David Willetts said:
“I am delighted that Sir Alan has agreed to remain as Chair of the Arts and Humanities Research Council until 30 November 2015. He is a successful Chair, whose wide experience of research, government and academia will continue to be of great value to the Council.
“Arts and humanities research is essential - it brings meaning and shape to our lives and contributes to some of the fastest-growing parts of the UK economy including new media, design and music.”
Sir Alan Wilson said:
“It has been a privilege to be Chair of the Arts and Humanities Research Council for the last four years. I am delighted to be re-appointed and look forward to working with the Council, the staff and the research community in meeting future challenges.”

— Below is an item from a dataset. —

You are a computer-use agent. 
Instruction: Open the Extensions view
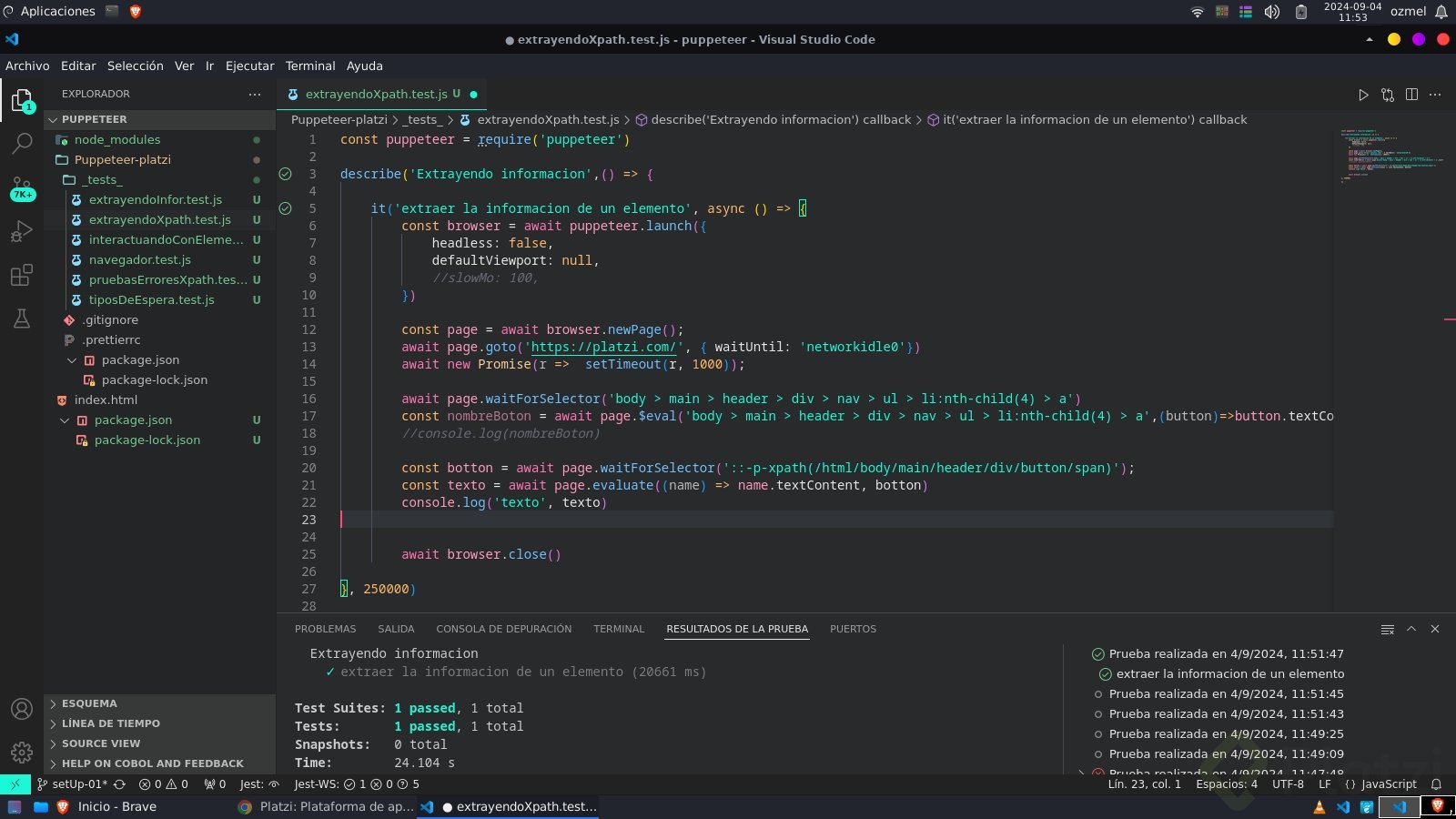[x=22, y=275]
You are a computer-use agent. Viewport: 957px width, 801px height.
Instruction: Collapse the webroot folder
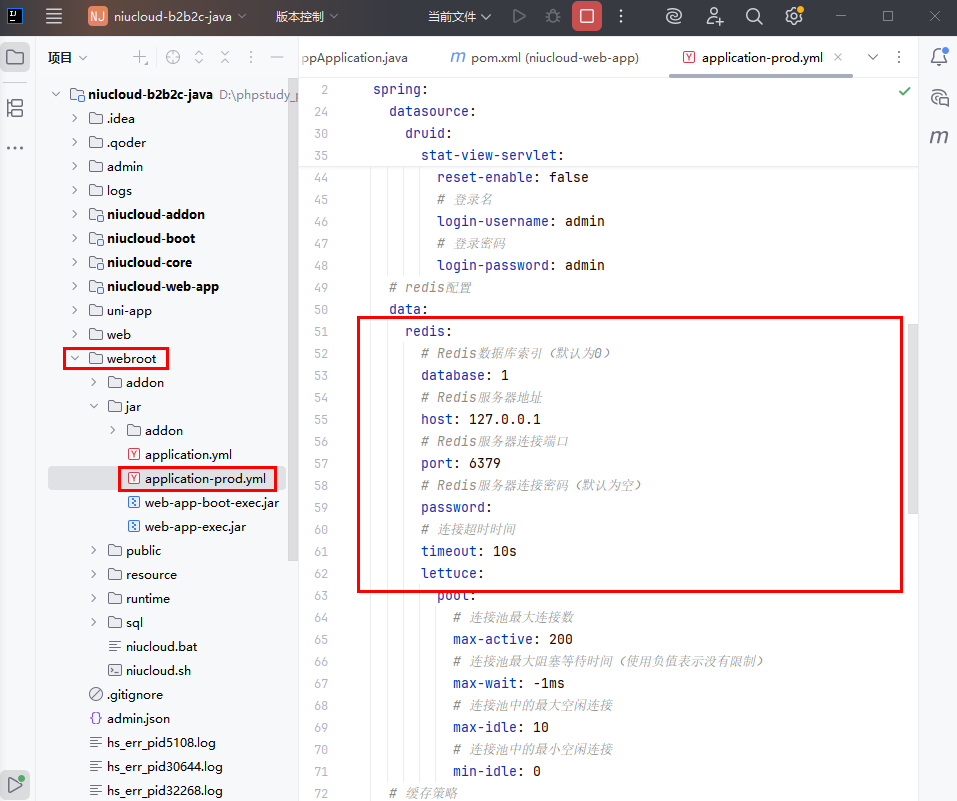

The reappointment is for four years from 1 December 2011.
Notes to editors:
This reappointment has been made in accordance with the requirements of the Code of the Commissioner for Public Appointments.
Sir Alan’s first term as AHRC Chair ran from 7 December 2007 to 30 November 2011. His remuneration for this position is £16,430 for on average 24 days per annum. He does not hold any other public appointments. Sir Alan is currently Professor of Urban and Regional Systems at University College London having previously served as Vice-Chancellor of the University of Leeds and as Director-General for Higher Education in the then Department for Education and Skills. He was elected to the Fellowship of the British Academy in 1994 and was knighted in 2001. In May 2006 Sir Alan was elected as a Fellow of the Royal Society.
All appointments are made on merit and political activity plays no part in the selection process. However, in accordance with the Nolan recommendations there is a requirement for appointees’ political activity to be made public. Sir Alan has not been involved in any relevant political activities in the last five years.
The AHRC supports world-class research that furthers our understanding of human culture and creativity. Established in April 2005, the AHRC evolved from the Arts and Humanities Research Board, which was founded in 1998. In 2011-12 AHRC will receive just under £100m funding from BIS. See www.ahrc.ac.uk for more information.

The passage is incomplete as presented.